Contra Todos passa-se num estado autoritário qualquer, que tem uma tradição que parece A Purga: todos os anos, a déspota local, Hilda Van Der Koa (Famke Janssen), organiza aquilo a que chamam O Abate, um evento público onde os inimigos do Estado são convocados e mortos num programa de televisão altamente patrocinado por uma marca de cereais(!). No entanto, apesar do humor, pouco ou nada há aqui de crítica ao consumismo (Paul Verhoeven continua a ter o monopólio disto). Entretanto, a mãe e a irmã de Bill Skarsgård hão de ser mortas num dos Abates e ele, a quem cortarão a língua e furarão as orelhas, será acolhido por um xamã (Yayan Ruhian do The Raid) no meio da selva, que o vai treinar para ser uma arma mortífera nas artes do kung fu e poder-se vingar um dia no futuro.
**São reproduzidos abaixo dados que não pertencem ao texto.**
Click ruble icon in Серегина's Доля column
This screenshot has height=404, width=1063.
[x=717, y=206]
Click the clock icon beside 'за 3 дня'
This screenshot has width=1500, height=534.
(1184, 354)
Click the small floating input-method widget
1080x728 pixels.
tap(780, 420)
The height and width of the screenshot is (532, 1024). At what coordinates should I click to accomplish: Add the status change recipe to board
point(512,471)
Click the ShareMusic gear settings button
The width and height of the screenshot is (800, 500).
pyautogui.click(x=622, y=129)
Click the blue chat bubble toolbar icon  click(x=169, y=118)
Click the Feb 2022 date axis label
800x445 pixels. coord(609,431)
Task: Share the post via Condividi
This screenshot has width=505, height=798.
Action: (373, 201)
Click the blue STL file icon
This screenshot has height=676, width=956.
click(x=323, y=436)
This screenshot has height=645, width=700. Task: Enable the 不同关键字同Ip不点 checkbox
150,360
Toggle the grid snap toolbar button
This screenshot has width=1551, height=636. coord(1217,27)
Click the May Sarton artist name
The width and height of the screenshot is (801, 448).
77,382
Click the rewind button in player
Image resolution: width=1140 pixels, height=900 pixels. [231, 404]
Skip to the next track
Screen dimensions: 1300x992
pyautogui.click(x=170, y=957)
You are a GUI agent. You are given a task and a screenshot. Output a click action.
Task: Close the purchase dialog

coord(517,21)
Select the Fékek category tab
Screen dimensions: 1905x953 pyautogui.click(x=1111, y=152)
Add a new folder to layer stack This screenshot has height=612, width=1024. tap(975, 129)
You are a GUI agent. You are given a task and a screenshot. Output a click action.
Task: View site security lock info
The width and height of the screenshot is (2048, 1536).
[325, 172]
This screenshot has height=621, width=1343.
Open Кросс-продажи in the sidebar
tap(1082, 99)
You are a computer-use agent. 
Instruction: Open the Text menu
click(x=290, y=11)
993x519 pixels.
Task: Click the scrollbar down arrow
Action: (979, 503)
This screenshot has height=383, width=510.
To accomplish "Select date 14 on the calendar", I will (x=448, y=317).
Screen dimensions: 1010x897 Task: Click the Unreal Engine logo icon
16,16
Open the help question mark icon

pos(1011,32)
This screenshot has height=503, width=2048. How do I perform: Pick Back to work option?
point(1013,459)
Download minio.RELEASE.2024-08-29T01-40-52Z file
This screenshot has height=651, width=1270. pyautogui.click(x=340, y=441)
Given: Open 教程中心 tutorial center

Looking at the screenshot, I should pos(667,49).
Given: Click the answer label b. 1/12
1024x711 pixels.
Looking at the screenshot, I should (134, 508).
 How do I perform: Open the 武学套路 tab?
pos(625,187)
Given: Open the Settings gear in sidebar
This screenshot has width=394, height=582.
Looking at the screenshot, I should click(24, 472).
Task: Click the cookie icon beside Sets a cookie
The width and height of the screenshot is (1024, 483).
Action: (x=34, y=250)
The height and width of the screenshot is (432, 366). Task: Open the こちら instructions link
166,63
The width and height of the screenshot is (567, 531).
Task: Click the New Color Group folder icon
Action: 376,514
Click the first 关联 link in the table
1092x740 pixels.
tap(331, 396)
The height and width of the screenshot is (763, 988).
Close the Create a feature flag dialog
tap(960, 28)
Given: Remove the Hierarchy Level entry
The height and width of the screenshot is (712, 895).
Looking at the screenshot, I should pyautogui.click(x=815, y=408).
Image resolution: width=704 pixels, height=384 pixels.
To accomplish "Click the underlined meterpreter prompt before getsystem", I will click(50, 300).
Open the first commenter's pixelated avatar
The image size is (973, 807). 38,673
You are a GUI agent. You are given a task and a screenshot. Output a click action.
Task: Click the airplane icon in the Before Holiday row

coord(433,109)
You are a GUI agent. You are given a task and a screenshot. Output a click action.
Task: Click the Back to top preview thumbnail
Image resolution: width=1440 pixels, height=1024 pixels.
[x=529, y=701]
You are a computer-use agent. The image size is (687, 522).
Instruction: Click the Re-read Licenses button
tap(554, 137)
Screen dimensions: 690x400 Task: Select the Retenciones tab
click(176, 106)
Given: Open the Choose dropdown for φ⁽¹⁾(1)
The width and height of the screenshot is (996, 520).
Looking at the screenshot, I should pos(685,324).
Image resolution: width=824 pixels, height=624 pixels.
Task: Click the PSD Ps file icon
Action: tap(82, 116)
Contra Todos começa realmente quando Bill Skarsgård inicia então o seu processo de vingança. Vai ser uma saga épica, contra tudo e contra todos (a tradução portuguesa do título não é por acaso), que vai incluir toda a família Van Der Koy (destaque para Sharlto Copley, um dos filhos Van Der Koy e artista falhado, que procura compensar essa ambição com discursos pomposos e uma grande fanfarronice pseudo-intelectual), uma assassina profissional de capacete (Jessica Rothe) e muitos (muitos mesmo) capangas.
Tal como o The Raid, Contra Todos é um arraial de porrada, que procura que cada sequência de pancada seja sempre maior e ais longa do que a anterior. Por isso, no final, existe um duelo entre Skarsgård e Ruhian que se prolonga para lá do expectável, fazendo com que a cena de porrada do Eles Vivem pareça razoável. E Moritz Mohr procura também incluir sempre algo de novo em cada cena, seja umas cenas em POV, seja um novo nível de wi-fu, seja umas coreografias que ninguém estava à espera. A câmara, que nunca para e flutua e rodopia pelo meio de toda a gente, é que pode ser um pouco demais, mas para compensar há uma sequência numa cozinha, com um passevite, que fica para a posterioridade.
Não, Contra Todos não é um filme sofisticado. É uma sessão de pancadaria de meia-noite e que, tendo em conta o que tem para oferecer, o entrega em bandeja de prata. Não podemos pedir mais. Contra Todos é excitante, entretém e entusiasma e, mesmo com as suas 2 horas de duração, nunca enfada. E, por isso, saca o McRoyal Deluxe sem esforço. Se pedirem um filme de acção é isso que levarão daqui.